En octubre de 1895 empezó una nueva experiencia como librero, en Tubinga. La parte principal del fondo literario era sobre teología, filología y derecho y su tarea consistía en agrupar y archivar libros. Al terminar la jornada, continuaba enriqueciendo su cultura en solitario y los libros compensaban la ausencia de contactos sociales.
En 1898 Hesse llegó a asistente de librero y dispuso de un sueldo respetable que le aseguró independencia económica. En esta época leía sobre todo obras de los románticos alemanes.
A partir del otoño de 1899, Hesse trabajó en una librería de ocasión en Basilea. Sus padres tenían contactos con familias basilenses cultas, por lo que se abrió ante él un reino espiritual y artístico de lo más estimulante. Al mismo tiempo, el paseante solitario que era Hesse encontró la ocasión de retirarse a su mundo interior gracias a las numerosas posibilidades de viajes y paseos, lo que sirvió a su búsqueda artística personal y le ayudó a desarrollar en él la aptitud de transcribir literariamente sus percepciones sensoriales.

◆ CONTENIDO DEL CONJUNTO ◆
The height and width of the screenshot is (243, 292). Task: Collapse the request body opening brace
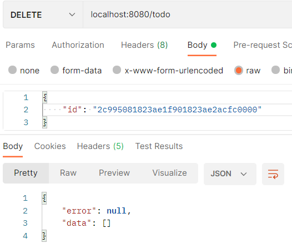(x=45, y=97)
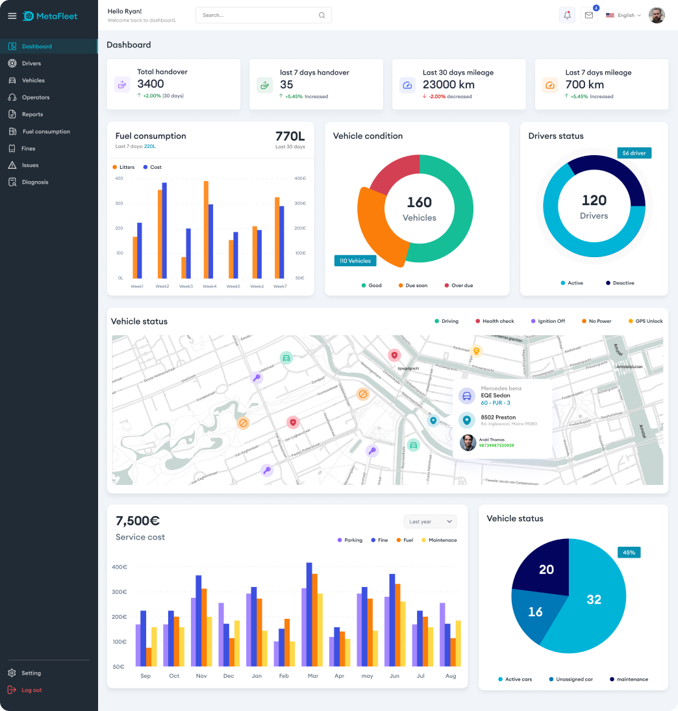
Task: Click the hamburger menu at top left
Action: pyautogui.click(x=12, y=16)
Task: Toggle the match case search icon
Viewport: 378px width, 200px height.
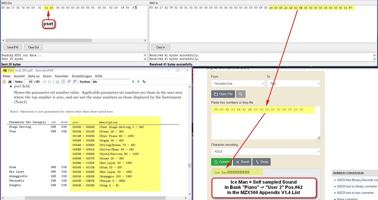Action: (x=144, y=82)
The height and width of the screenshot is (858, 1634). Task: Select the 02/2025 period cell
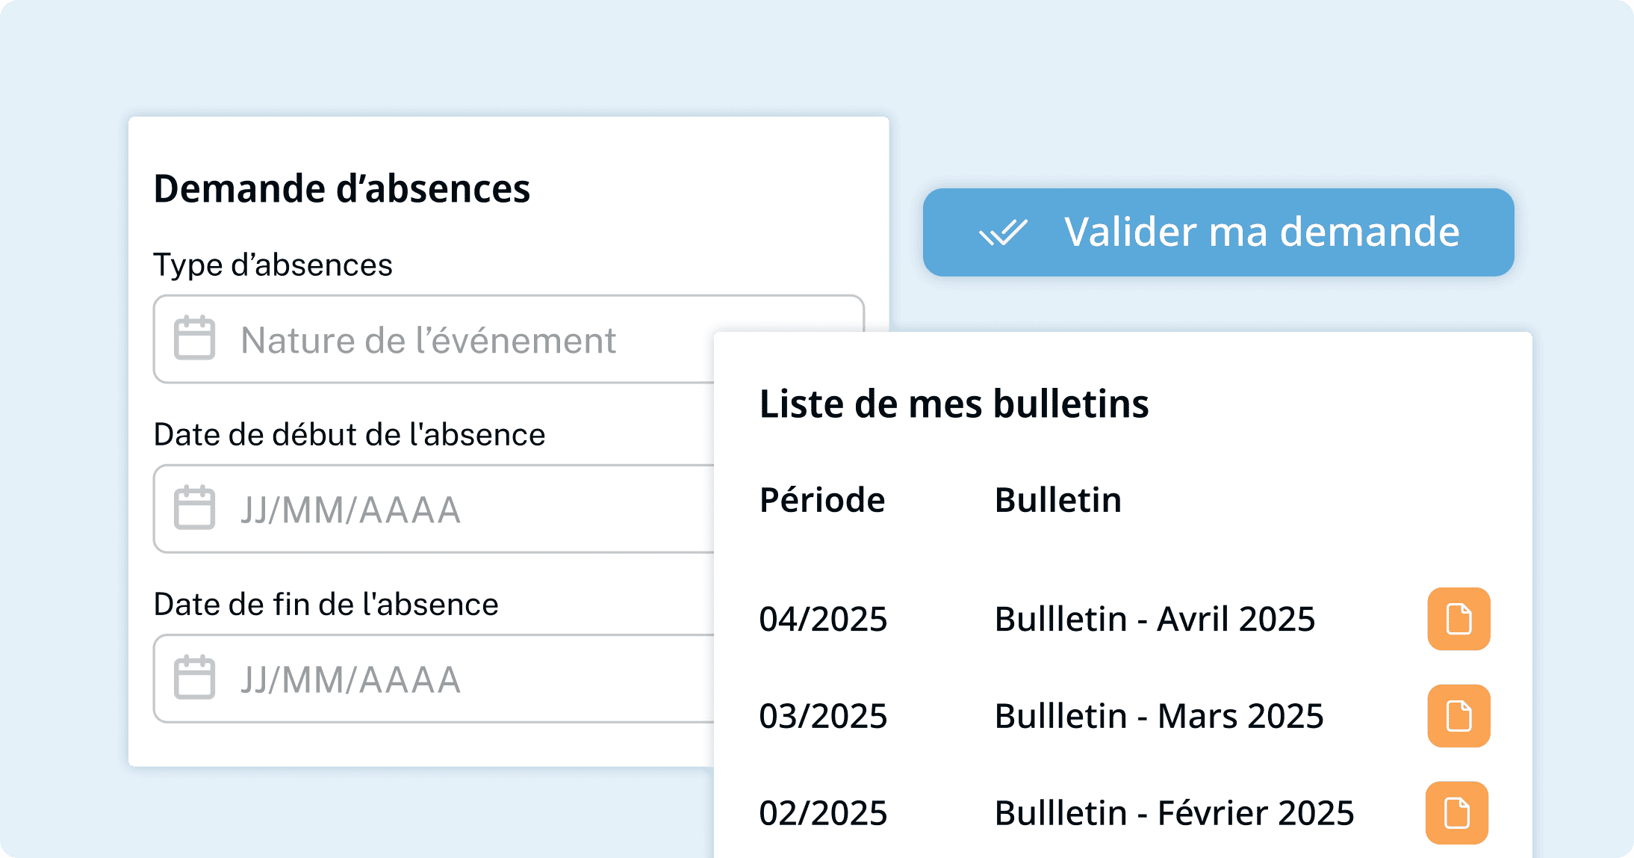click(823, 814)
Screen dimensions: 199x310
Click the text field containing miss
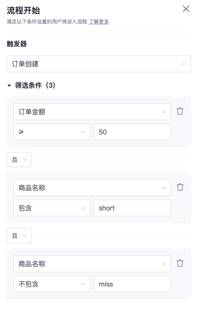[132, 284]
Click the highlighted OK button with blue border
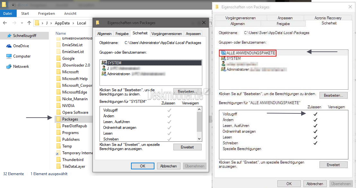 pyautogui.click(x=143, y=166)

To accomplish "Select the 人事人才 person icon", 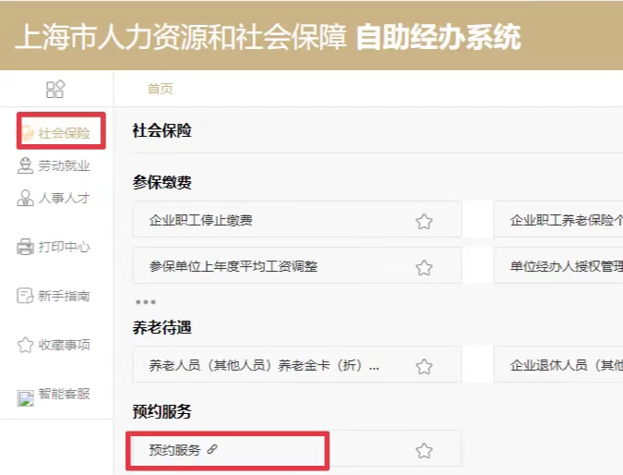I will click(x=26, y=198).
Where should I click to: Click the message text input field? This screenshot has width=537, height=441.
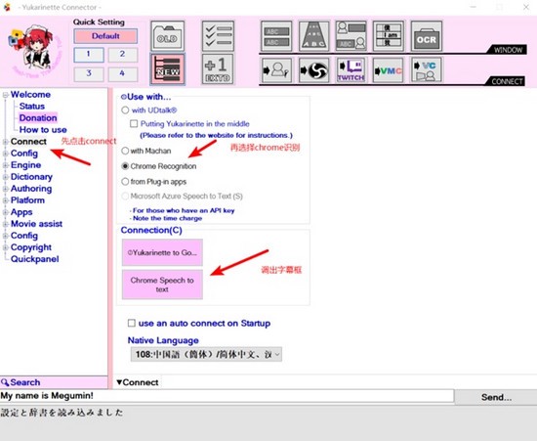point(227,396)
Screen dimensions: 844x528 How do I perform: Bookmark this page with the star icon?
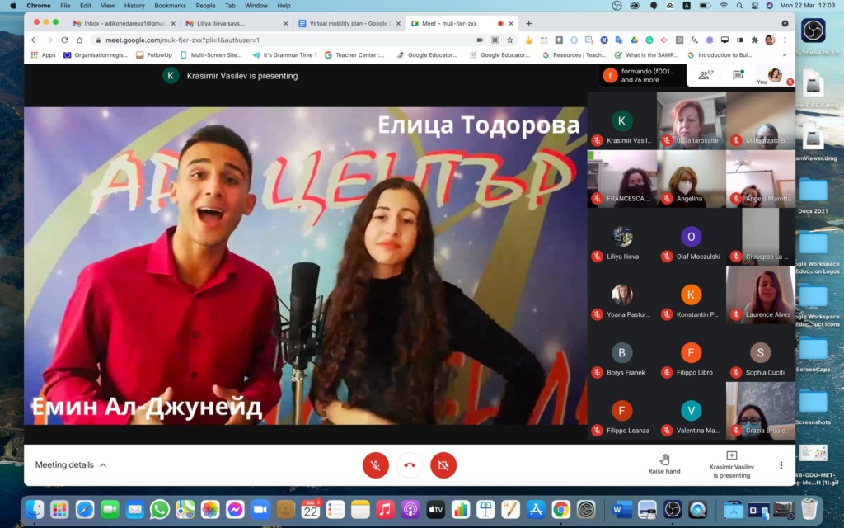click(509, 40)
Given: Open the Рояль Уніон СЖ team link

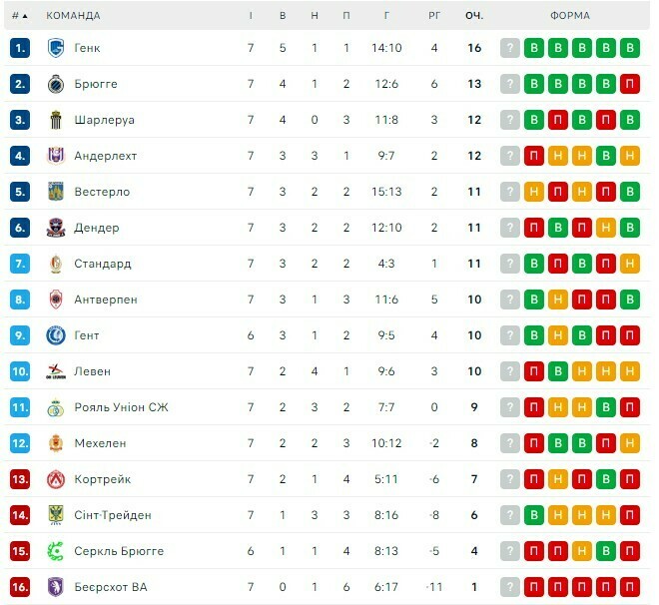Looking at the screenshot, I should tap(119, 407).
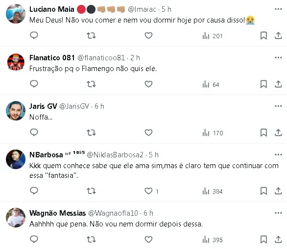The width and height of the screenshot is (287, 249).
Task: Open more options on Jaris GV's tweet
Action: (278, 106)

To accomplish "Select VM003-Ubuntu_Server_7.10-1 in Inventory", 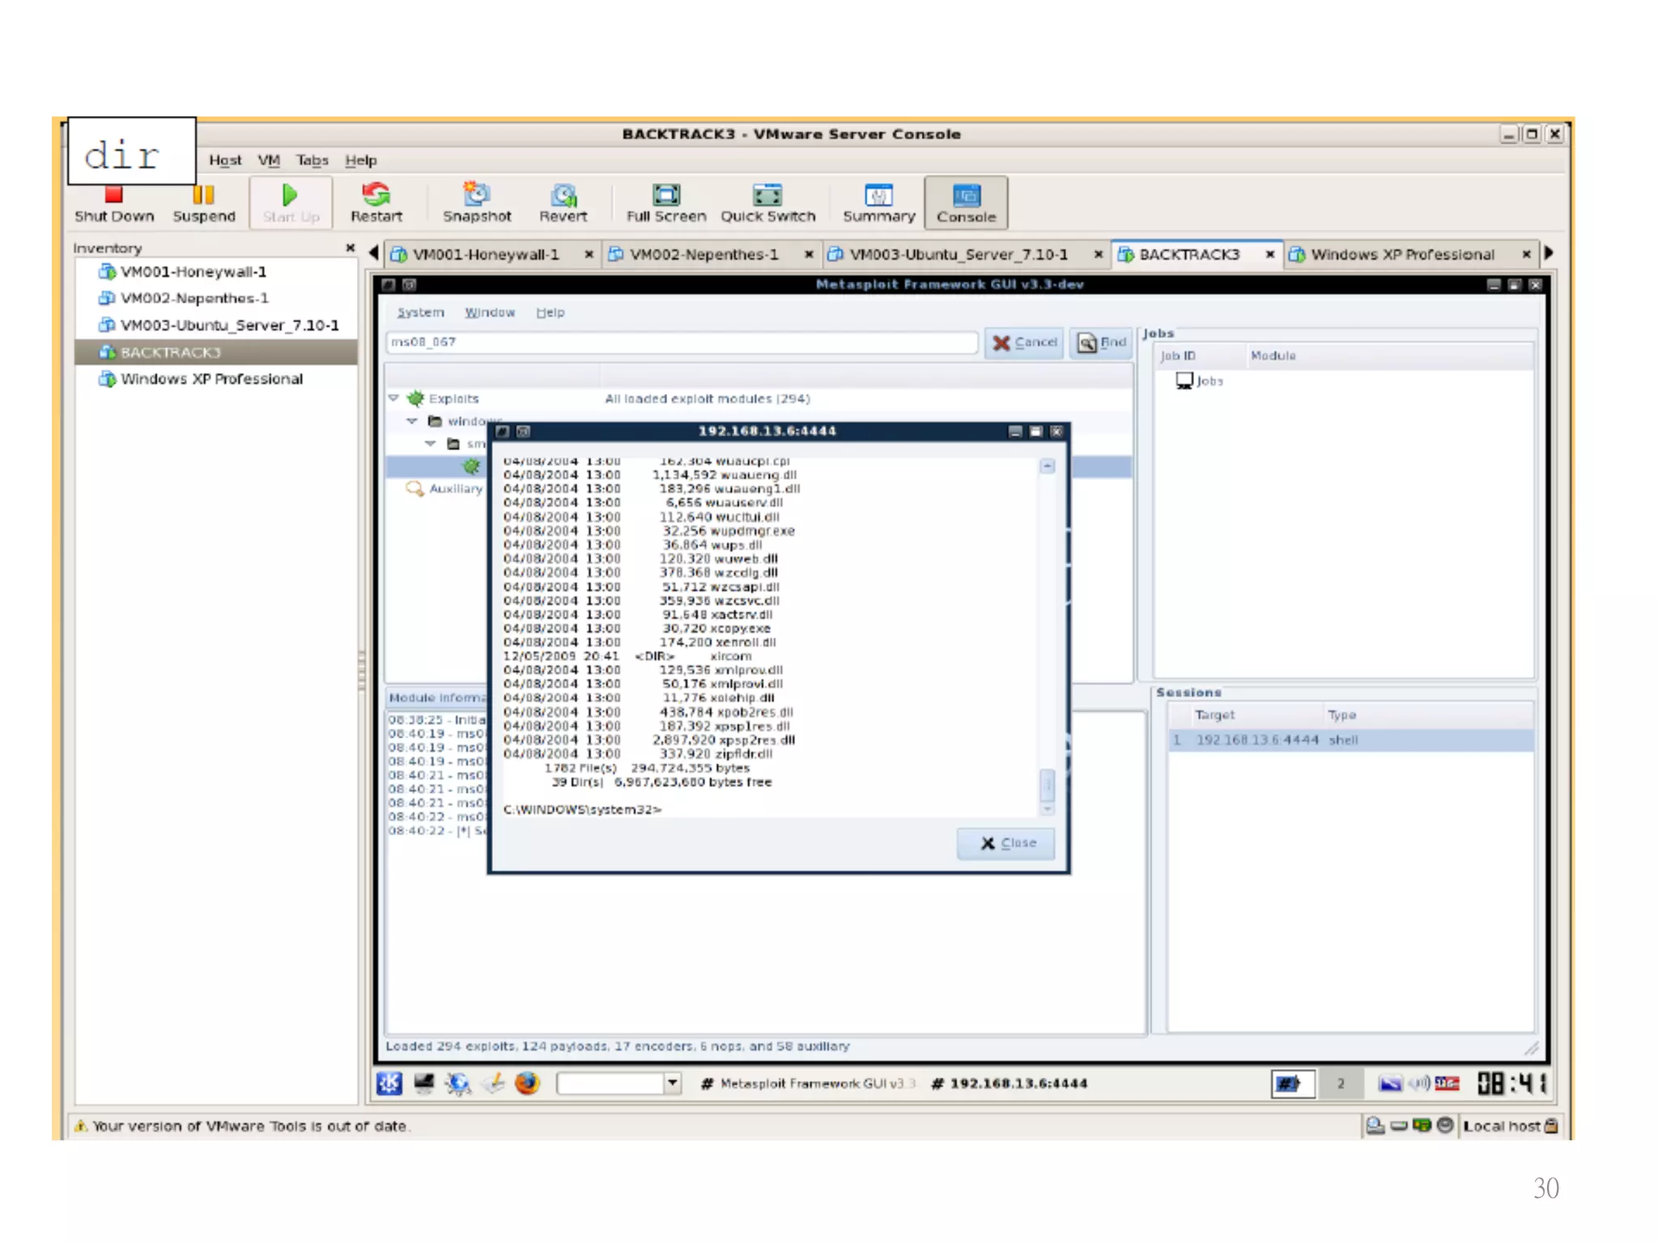I will (x=229, y=325).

◆ INSTRUCCIONES DE TRABAJO ◆
(A) Indica todas las líneas del listado que contienen la cadena "dimensions", distinguiendo entre mayúsculas y minúsculas.
(B) Retoma el fragmento sobre los años de Hesse como librero y continúalo desde el punto en que termina.

◆ RESULTADOS POR TAREA ◆
(A)
Screen dimensions: 199x310
Screen dimensions: 844x528 How do I perform: Bookmark this page with the star icon?

(B)
Enseguida el editor Samuel Fischer se interesó por Hesse y la novela Peter Camenzind
, publicada 1904, marcó el punto de inflexión, pues Hesse pudo vivir de sus escritos a partir de entonces.
La consagración literaria permitió a Hesse casarse en 1904 con Maria Bernoulli y fundar una familia. Problemas en su hogar le llevaron a viajar en 1911 por Ceilán e Indonesia, donde no encontró la inspiración espiritual y religiosa que buscaba, pero ese viaje impregnó sus obras posteriores, comenzando por Cuadernos hindúes
en 1913.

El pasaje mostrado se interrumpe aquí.